[[ DATASET CONTENT open ]]
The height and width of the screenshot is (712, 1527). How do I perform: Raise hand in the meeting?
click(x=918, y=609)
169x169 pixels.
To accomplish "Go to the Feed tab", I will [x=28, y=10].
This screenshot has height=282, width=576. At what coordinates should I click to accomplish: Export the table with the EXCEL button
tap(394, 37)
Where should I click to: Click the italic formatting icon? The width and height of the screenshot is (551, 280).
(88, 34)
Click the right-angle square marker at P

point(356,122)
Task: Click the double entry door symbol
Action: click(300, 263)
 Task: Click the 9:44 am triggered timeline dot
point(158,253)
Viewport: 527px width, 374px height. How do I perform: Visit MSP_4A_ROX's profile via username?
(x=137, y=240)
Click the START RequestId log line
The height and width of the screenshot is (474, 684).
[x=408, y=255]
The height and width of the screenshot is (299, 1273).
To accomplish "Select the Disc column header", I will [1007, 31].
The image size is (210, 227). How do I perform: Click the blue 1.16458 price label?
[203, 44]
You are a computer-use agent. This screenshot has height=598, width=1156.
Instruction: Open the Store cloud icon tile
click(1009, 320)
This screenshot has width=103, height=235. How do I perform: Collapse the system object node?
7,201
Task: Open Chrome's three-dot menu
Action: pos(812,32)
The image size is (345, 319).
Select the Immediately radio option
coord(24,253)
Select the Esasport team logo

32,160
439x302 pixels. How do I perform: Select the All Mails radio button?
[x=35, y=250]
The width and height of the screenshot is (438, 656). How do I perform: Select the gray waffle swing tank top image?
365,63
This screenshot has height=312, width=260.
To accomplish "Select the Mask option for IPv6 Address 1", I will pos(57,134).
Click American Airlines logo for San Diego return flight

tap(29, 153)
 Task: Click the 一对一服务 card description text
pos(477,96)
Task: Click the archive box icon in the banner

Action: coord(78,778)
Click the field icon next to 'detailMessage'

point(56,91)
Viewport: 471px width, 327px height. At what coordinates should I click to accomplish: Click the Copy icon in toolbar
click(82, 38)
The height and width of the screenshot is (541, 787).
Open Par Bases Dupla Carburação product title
[[ DATASET CONTENT closed ]]
▸ **AIM OF THE EXERCISE**
Give the data back in full, exactly as written.

▸ **RESULT OF THE EXERCISE**
The height and width of the screenshot is (712, 1527). How do I perform: Raise hand in the meeting?
click(x=918, y=609)
169x169 pixels.
To accomplish "Go to the Feed tab", I will [x=28, y=10].
This screenshot has height=282, width=576. At what coordinates should I click to accomplish: Export the table with the EXCEL button
tap(394, 37)
Where should I click to: Click the italic formatting icon? The width and height of the screenshot is (551, 280).
(88, 34)
Click the right-angle square marker at P

point(356,122)
Task: Click the double entry door symbol
Action: click(300, 263)
 Task: Click the 9:44 am triggered timeline dot
point(158,253)
Viewport: 527px width, 374px height. How do I perform: Visit MSP_4A_ROX's profile via username?
(x=137, y=240)
Click the START RequestId log line
The height and width of the screenshot is (474, 684).
[x=408, y=255]
The height and width of the screenshot is (299, 1273).
To accomplish "Select the Disc column header", I will [1007, 31].
The image size is (210, 227). How do I perform: Click the blue 1.16458 price label?
[203, 44]
You are a computer-use agent. This screenshot has height=598, width=1156.
Instruction: Open the Store cloud icon tile
click(1009, 320)
This screenshot has width=103, height=235. How do I perform: Collapse the system object node?
7,201
Task: Open Chrome's three-dot menu
Action: pos(812,32)
The image size is (345, 319).
Select the Immediately radio option
coord(24,253)
Select the Esasport team logo

32,160
439x302 pixels. How do I perform: Select the All Mails radio button?
[x=35, y=250]
The width and height of the screenshot is (438, 656). How do I perform: Select the gray waffle swing tank top image?
365,63
This screenshot has height=312, width=260.
To accomplish "Select the Mask option for IPv6 Address 1", I will pos(57,134).
Click American Airlines logo for San Diego return flight

tap(29, 153)
 Task: Click the 一对一服务 card description text
pos(477,96)
Task: Click the archive box icon in the banner

Action: coord(78,778)
Click the field icon next to 'detailMessage'

point(56,91)
Viewport: 471px width, 327px height. At what coordinates should I click to accomplish: Click the Copy icon in toolbar
click(82, 38)
The height and width of the screenshot is (541, 787).
Open Par Bases Dupla Carburação product title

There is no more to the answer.